Source data
--- START ---
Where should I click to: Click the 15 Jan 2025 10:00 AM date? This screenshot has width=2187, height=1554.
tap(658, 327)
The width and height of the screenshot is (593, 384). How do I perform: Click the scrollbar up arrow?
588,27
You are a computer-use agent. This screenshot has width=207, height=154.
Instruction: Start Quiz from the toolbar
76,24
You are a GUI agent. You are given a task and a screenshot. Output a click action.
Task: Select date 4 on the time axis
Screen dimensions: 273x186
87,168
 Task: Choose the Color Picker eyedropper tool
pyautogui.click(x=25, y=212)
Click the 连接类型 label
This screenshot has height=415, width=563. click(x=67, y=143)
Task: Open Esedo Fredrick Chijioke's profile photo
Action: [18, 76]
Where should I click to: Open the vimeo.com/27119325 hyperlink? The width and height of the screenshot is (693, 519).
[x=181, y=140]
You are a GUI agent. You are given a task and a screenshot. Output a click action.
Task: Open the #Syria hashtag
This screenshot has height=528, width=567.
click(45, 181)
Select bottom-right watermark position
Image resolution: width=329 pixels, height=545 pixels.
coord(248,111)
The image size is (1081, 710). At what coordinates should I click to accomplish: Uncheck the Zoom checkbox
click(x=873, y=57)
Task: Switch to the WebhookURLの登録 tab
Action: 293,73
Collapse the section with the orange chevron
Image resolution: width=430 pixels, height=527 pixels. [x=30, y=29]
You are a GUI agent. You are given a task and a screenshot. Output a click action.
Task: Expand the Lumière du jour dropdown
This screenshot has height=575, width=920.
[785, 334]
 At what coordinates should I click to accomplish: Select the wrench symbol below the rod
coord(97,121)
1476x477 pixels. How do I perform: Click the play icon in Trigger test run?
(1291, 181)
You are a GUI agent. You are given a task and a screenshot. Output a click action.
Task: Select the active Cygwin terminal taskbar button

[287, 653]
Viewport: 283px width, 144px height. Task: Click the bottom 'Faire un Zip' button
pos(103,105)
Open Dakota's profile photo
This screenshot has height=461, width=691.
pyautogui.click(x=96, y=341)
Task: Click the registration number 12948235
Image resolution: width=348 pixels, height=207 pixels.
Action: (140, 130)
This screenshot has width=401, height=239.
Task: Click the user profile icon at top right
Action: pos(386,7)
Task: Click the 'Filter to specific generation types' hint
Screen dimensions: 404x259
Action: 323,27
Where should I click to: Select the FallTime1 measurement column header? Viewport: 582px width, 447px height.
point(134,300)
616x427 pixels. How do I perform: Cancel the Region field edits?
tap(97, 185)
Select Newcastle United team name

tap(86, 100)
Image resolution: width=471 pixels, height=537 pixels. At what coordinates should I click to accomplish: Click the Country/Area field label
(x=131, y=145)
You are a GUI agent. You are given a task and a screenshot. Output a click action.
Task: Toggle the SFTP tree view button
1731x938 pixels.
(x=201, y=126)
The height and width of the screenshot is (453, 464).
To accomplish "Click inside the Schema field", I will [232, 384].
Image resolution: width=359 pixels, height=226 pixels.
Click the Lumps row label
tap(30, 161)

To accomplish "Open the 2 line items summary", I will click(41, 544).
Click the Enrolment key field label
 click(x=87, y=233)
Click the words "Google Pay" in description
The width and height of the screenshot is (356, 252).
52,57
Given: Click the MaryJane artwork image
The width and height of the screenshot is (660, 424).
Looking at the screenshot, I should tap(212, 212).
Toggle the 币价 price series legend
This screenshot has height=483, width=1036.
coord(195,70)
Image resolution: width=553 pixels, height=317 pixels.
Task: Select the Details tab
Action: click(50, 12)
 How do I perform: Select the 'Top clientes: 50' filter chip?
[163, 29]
--- END ---
### What is expected:
Output each of the records exactly as it stands above.

### Solved exercise:
Where should I click to: Click the 15 Jan 2025 10:00 AM date? This screenshot has width=2187, height=1554.
tap(658, 327)
The width and height of the screenshot is (593, 384). How do I perform: Click the scrollbar up arrow?
588,27
You are a computer-use agent. This screenshot has width=207, height=154.
Instruction: Start Quiz from the toolbar
76,24
You are a GUI agent. You are given a task and a screenshot. Output a click action.
Task: Select date 4 on the time axis
Screen dimensions: 273x186
87,168
 Task: Choose the Color Picker eyedropper tool
pyautogui.click(x=25, y=212)
Click the 连接类型 label
This screenshot has height=415, width=563. click(x=67, y=143)
Task: Open Esedo Fredrick Chijioke's profile photo
Action: [18, 76]
Where should I click to: Open the vimeo.com/27119325 hyperlink? The width and height of the screenshot is (693, 519).
[x=181, y=140]
You are a GUI agent. You are given a task and a screenshot. Output a click action.
Task: Open the #Syria hashtag
This screenshot has height=528, width=567.
click(45, 181)
Select bottom-right watermark position
Image resolution: width=329 pixels, height=545 pixels.
coord(248,111)
The image size is (1081, 710). At what coordinates should I click to accomplish: Uncheck the Zoom checkbox
click(x=873, y=57)
Task: Switch to the WebhookURLの登録 tab
Action: 293,73
Collapse the section with the orange chevron
Image resolution: width=430 pixels, height=527 pixels. [x=30, y=29]
You are a GUI agent. You are given a task and a screenshot. Output a click action.
Task: Expand the Lumière du jour dropdown
This screenshot has height=575, width=920.
[785, 334]
 At what coordinates should I click to accomplish: Select the wrench symbol below the rod
coord(97,121)
1476x477 pixels. How do I perform: Click the play icon in Trigger test run?
(1291, 181)
You are a GUI agent. You are given a task and a screenshot. Output a click action.
Task: Select the active Cygwin terminal taskbar button

[287, 653]
Viewport: 283px width, 144px height. Task: Click the bottom 'Faire un Zip' button
pos(103,105)
Open Dakota's profile photo
This screenshot has height=461, width=691.
pyautogui.click(x=96, y=341)
Task: Click the registration number 12948235
Image resolution: width=348 pixels, height=207 pixels.
Action: (140, 130)
This screenshot has width=401, height=239.
Task: Click the user profile icon at top right
Action: pos(386,7)
Task: Click the 'Filter to specific generation types' hint
Screen dimensions: 404x259
Action: 323,27
Where should I click to: Select the FallTime1 measurement column header? Viewport: 582px width, 447px height.
point(134,300)
616x427 pixels. How do I perform: Cancel the Region field edits?
tap(97, 185)
Select Newcastle United team name

tap(86, 100)
Image resolution: width=471 pixels, height=537 pixels. At what coordinates should I click to accomplish: Click the Country/Area field label
(x=131, y=145)
You are a GUI agent. You are given a task and a screenshot. Output a click action.
Task: Toggle the SFTP tree view button
1731x938 pixels.
(x=201, y=126)
The height and width of the screenshot is (453, 464).
To accomplish "Click inside the Schema field", I will [232, 384].
Image resolution: width=359 pixels, height=226 pixels.
Click the Lumps row label
tap(30, 161)

To accomplish "Open the 2 line items summary", I will click(41, 544).
Click the Enrolment key field label
 click(x=87, y=233)
Click the words "Google Pay" in description
The width and height of the screenshot is (356, 252).
52,57
Given: Click the MaryJane artwork image
The width and height of the screenshot is (660, 424).
Looking at the screenshot, I should tap(212, 212).
Toggle the 币价 price series legend
This screenshot has height=483, width=1036.
coord(195,70)
Image resolution: width=553 pixels, height=317 pixels.
Task: Select the Details tab
Action: click(50, 12)
 How do I perform: Select the 'Top clientes: 50' filter chip?
[163, 29]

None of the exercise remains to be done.